When you are working as system architect or systems librarian, your job is to design systems. My initial idea was to create small Google out of 12 machines which are dedicated to be web kiosks. I decided to strictly follow loosely coupled principle, mostly to provide horizontal scaling for my data processing needs. I wanted to be able to add machine or two if my query is too slow... This easily translates into "now long will I have to wait for my page to generate results"....
I decided to split my system into three logical parts: network booting, data store, and quick reporting. So, let's take a look at each component separately:
- PXElator
- supported protocols: bootp, dhcp, tftp, http, amt, wol, syslog
- boot kiosks using Webconverger (Debian Live based kiosk distribution)
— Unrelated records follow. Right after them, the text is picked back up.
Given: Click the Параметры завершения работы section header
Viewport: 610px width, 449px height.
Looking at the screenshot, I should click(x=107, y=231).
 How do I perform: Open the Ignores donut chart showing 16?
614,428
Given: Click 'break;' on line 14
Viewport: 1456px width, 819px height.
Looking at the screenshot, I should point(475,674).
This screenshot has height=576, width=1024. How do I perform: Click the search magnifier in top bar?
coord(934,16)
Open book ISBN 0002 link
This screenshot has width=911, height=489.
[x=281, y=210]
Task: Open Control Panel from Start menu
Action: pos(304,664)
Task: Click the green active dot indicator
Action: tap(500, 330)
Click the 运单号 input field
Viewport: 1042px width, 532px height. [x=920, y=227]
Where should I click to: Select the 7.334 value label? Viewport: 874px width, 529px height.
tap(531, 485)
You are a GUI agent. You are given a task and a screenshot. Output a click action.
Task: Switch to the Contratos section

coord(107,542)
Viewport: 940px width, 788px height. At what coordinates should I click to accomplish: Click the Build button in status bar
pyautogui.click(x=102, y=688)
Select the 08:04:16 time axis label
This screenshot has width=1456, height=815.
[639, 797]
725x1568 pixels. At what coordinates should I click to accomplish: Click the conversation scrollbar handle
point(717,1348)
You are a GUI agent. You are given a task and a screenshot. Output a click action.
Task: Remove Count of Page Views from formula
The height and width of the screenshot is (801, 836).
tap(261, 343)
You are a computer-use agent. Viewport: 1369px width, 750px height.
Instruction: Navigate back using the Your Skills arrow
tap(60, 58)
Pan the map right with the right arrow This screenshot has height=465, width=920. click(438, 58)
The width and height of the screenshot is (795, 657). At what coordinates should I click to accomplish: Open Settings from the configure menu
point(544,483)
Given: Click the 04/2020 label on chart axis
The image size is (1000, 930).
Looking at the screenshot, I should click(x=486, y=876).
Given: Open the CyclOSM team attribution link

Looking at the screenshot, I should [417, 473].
- provides web user interface for overview of network segment for audit
- configuration is stored as files on disk, suitable for management with git or other source control management
- MongoDB
- NoSQL storage component which support ad-hoc queries, indexes and other goodies
- simple store for perl hashes from PXElator generated every time we see network packet from one of clients using one of supported protocols
- Sack
- fastest possible way to execute snippet of perl code over multiple machines
- this involves sharing information to nodes, executing code on all of them and collecting results back, all in sub 3 second mark!
- web user interface for cloud overview and graph generation using gnuplot
When I started implementing this system last summer, I decided to use CouchDB for storage layer. This wasn't really good choice, since I didn't need transactions, MVCC or replication. Hack, I even implemented forking for document stored in CouchDB to provide faster response to clients in PXElator.
Moving to much faster MongoDB I got ad-hoc queries which are usable (as in I can wait for them to finish) and if that's too slow, I can move data to Sack and query it directly from memory. As a happy side effect, making shards from MongoDB is much faster than using CouchDB bulk HTTP API, and it will allow me to feed shards directly from MongoDB to Sack nodes, without first creating shards on disk.
I'm quite happy how it all turned out. I can configure any host using small snippet of perl code in PXElator, issue ad-hoc queries on audit data on it in MongoDB or move data to Sack if I want to do data munging using perl.
As you noticed by now, I'm using live distribution for kiosks, and machines do have hard drivers in them. Idea was to use those disks as storage with something like Sheepdog. seems like perfect fit. With it in place, I will have real distributed, building size computer :-).